Tanggapan netizen tentang pilpres 2019 dan 2014
Jika melihat dari pemberitaan yang ada, netizen tampaknya kecewa dengan debat pilpres 2019 di putaran pertama ini. Dilansir dari laman tempo.co, tema yang mengangkat seputar hukum, HAM, terorisme dan korupsi tersebut, nyatanya dianggap tak menarik oleh netizen karena terlalu kaku. Demikian juga menurut penulis, ajang debat pilpres 2019 tak ubahnya sebagai pemanasan awal untuk melihat dan meraba kondisi lawan. Masing-masing kubu terlihat hati-hati dan terlalu banyak melakukan repetisi dialog yang melelahkan.

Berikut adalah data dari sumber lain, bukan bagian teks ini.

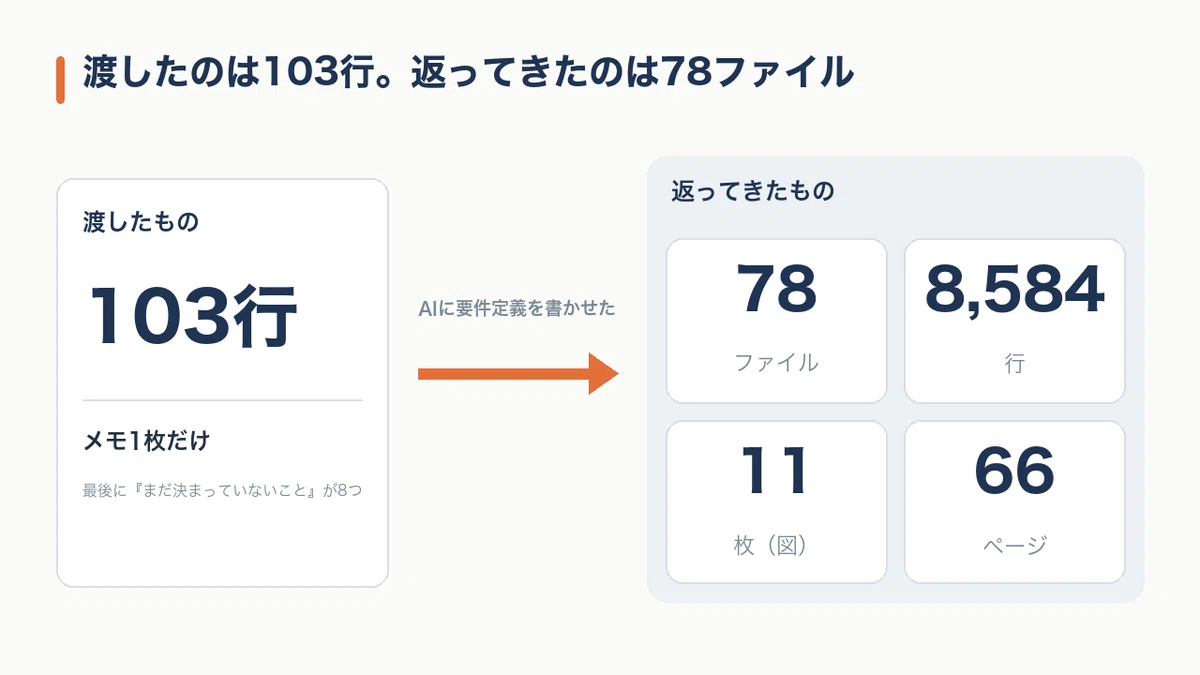This screenshot has height=675, width=1200.
Task: Select the slide title about 103行 and 78ファイル
Action: pos(469,74)
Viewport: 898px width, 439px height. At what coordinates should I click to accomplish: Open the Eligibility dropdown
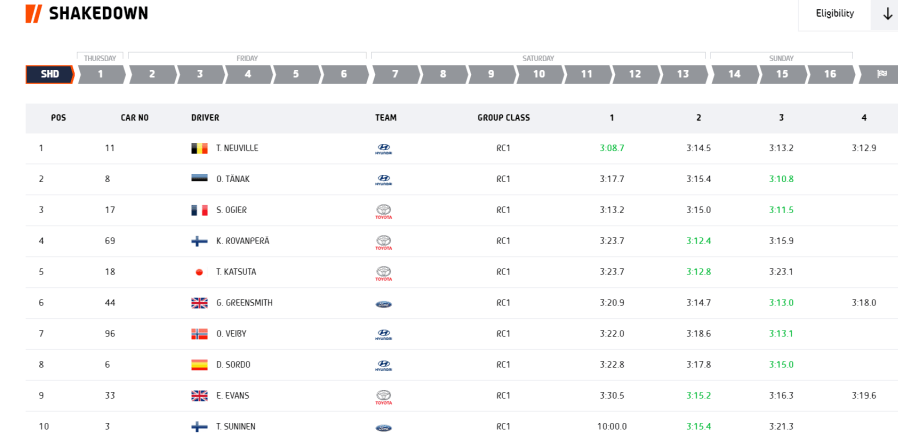click(834, 14)
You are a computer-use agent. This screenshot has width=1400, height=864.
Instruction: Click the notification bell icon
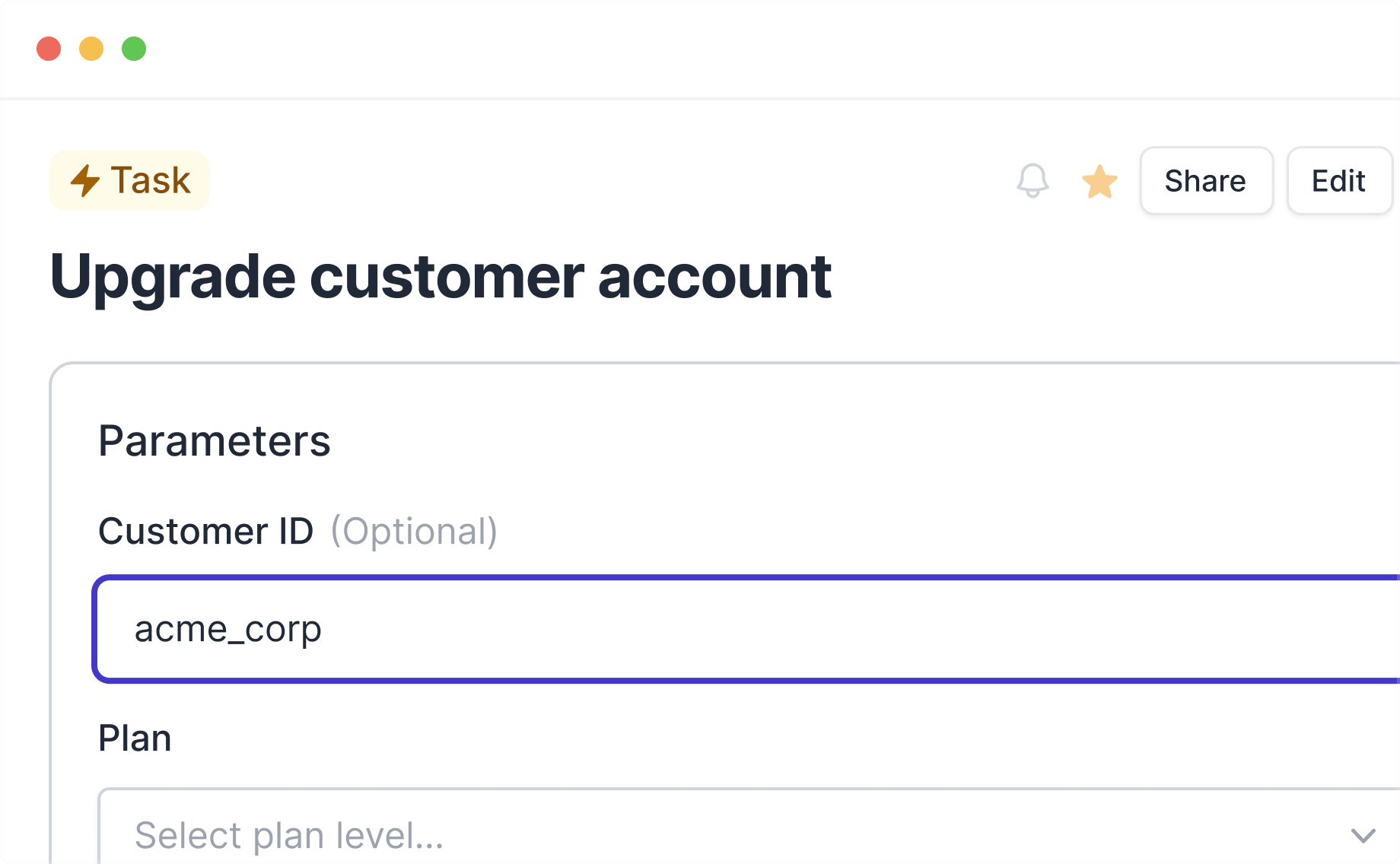(1032, 181)
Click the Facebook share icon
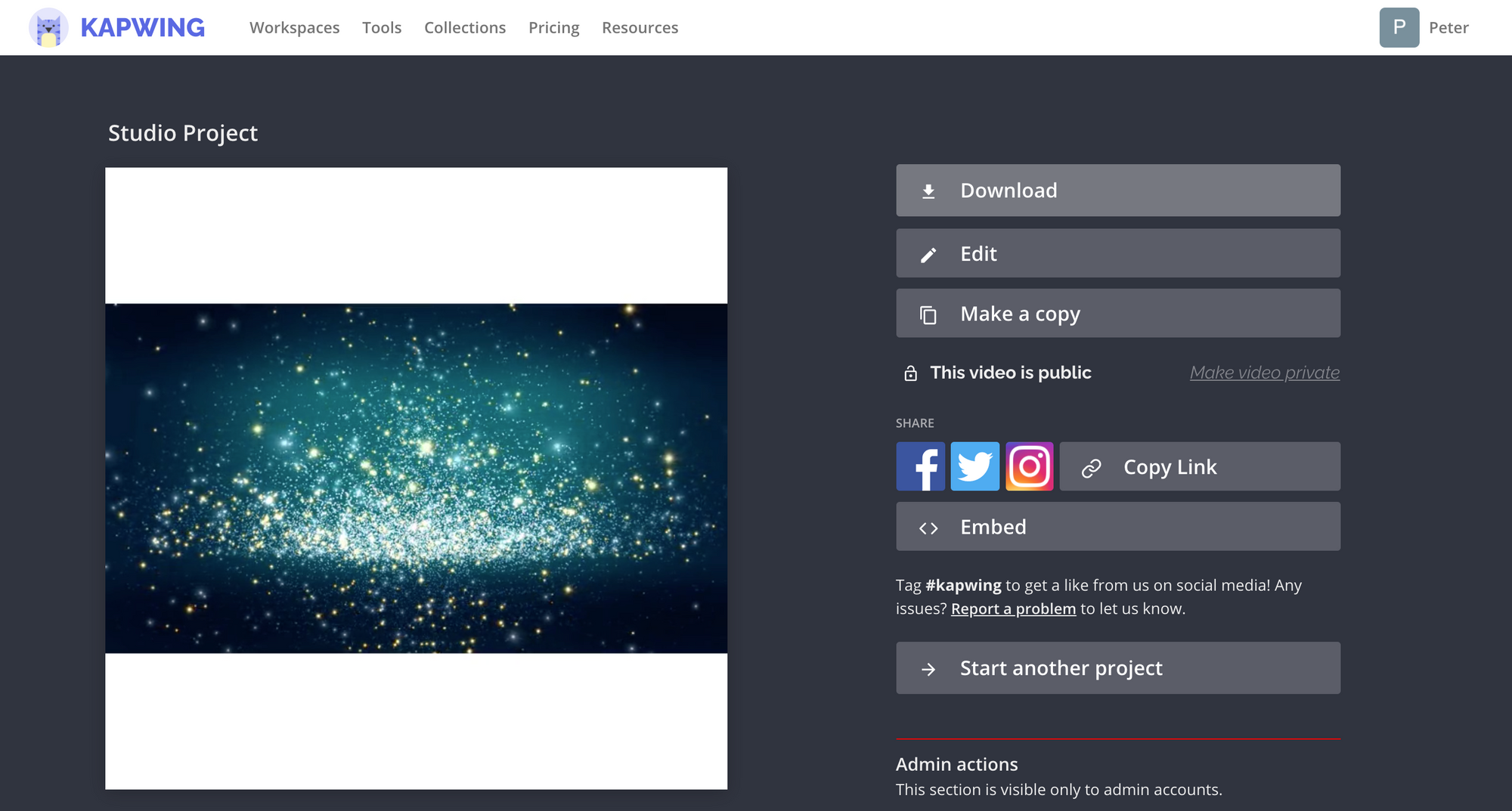The image size is (1512, 811). tap(920, 466)
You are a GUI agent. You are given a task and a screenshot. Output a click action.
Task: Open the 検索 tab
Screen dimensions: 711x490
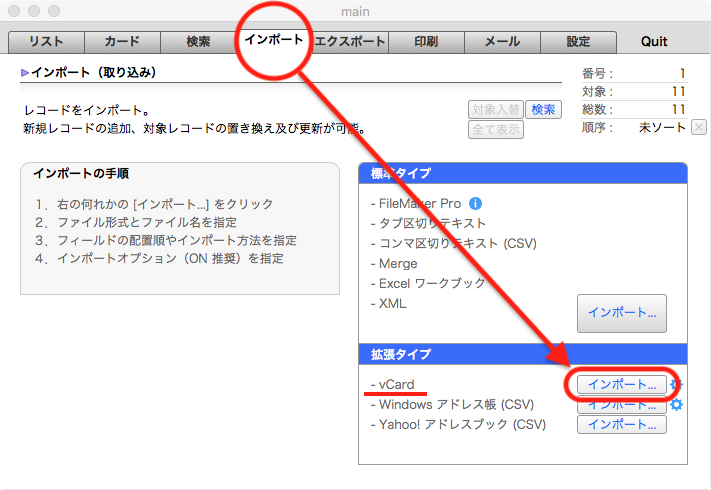point(198,42)
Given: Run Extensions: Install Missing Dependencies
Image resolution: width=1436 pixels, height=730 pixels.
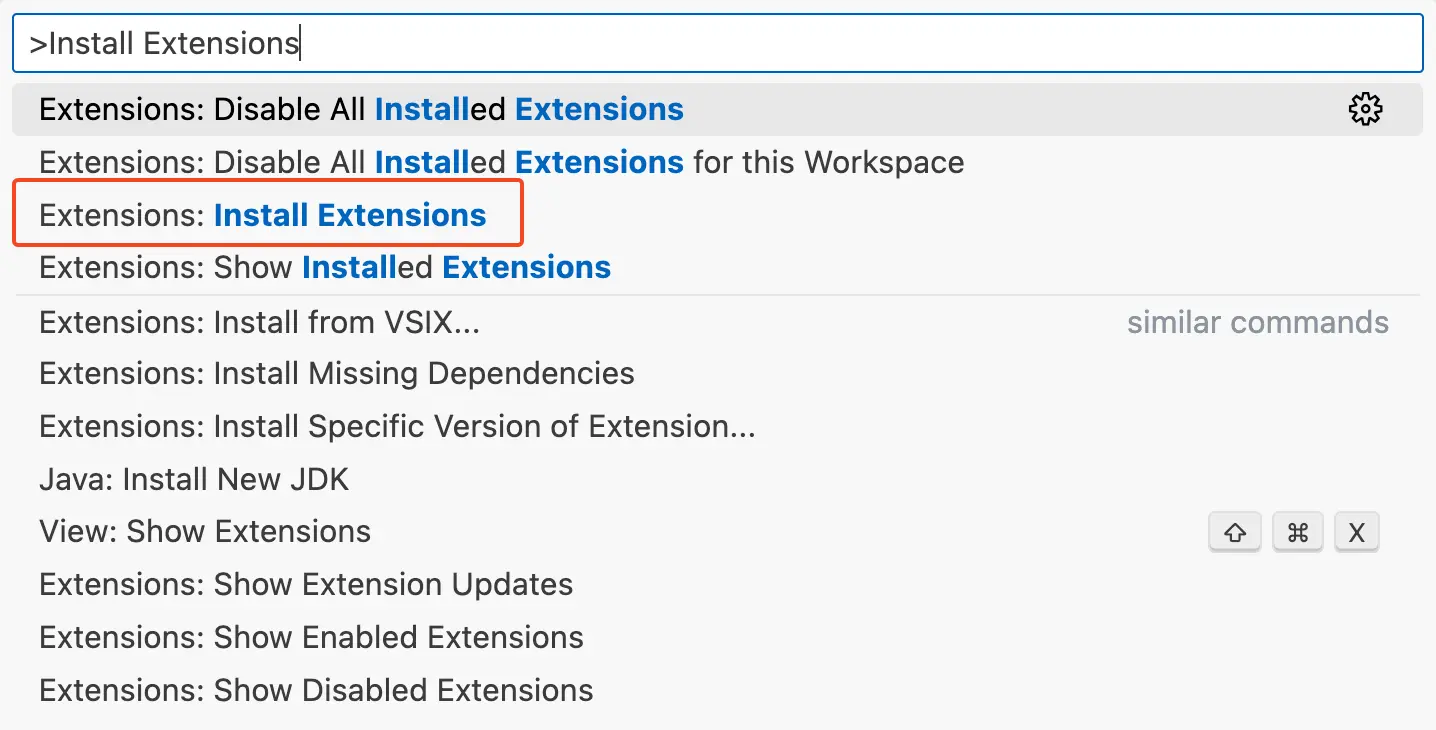Looking at the screenshot, I should click(x=337, y=374).
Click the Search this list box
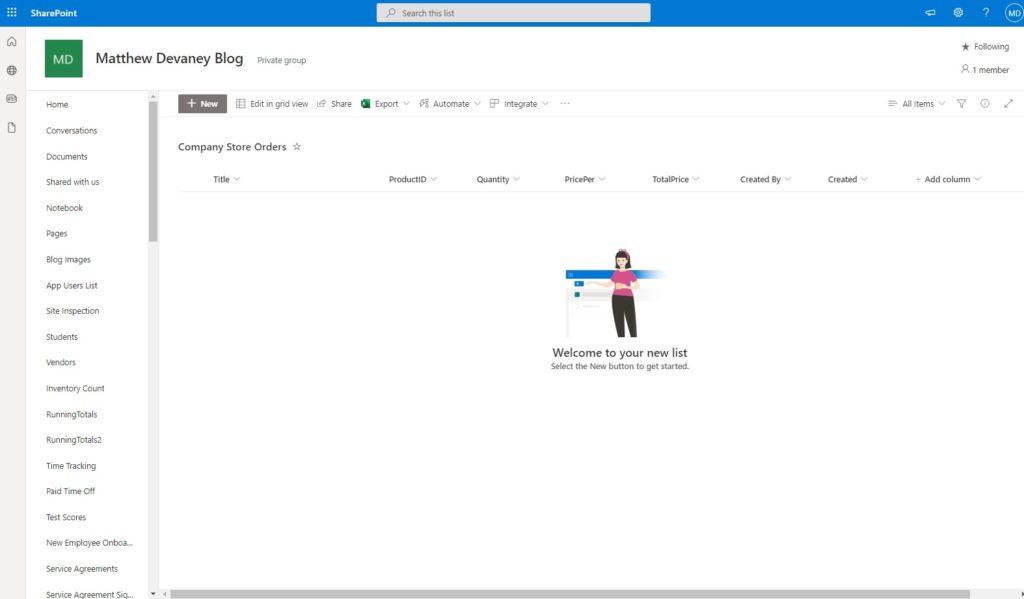The height and width of the screenshot is (599, 1024). click(513, 12)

Jika kembali ke masa debat pilpres di tahun 2014, penulis memang lebih memilih acara tersebut dibanding 2019. Jelas, kualitas dalam berdialog dan keberanian masing-masing individu menjadi alasan utama untuk menyukai. Di tahun ini pula, muncul istilah ‘kecebong’ dan ‘kampret’ yang merupakan label dari netizen pendukung masing-masing paslon. Asumsi penulis, debat capres 2014 lebih menarik netizen dengan adanya bukti-bukti seperti julukan di atas.
BACA JUGA: 4 Alasan Logis Mengapa Debat Capres Tidak Perlu Dilakukan
Debat pilpres 2019 putaran pertama yang telah usai, belum bisa dijadikan tolak ukur untuk menakar kapabilitas dan kredibilitas masing-masing paslon. Selain masih terasa ada yang ‘hilang’, hasil debat pun tergolong masih abu-abu untuk dimengerti secara jelas. Baik program dan visi misi yang diusung masing-masing kubu. Terutama pada masalah yang sensitif seperti HAM dan terorisme.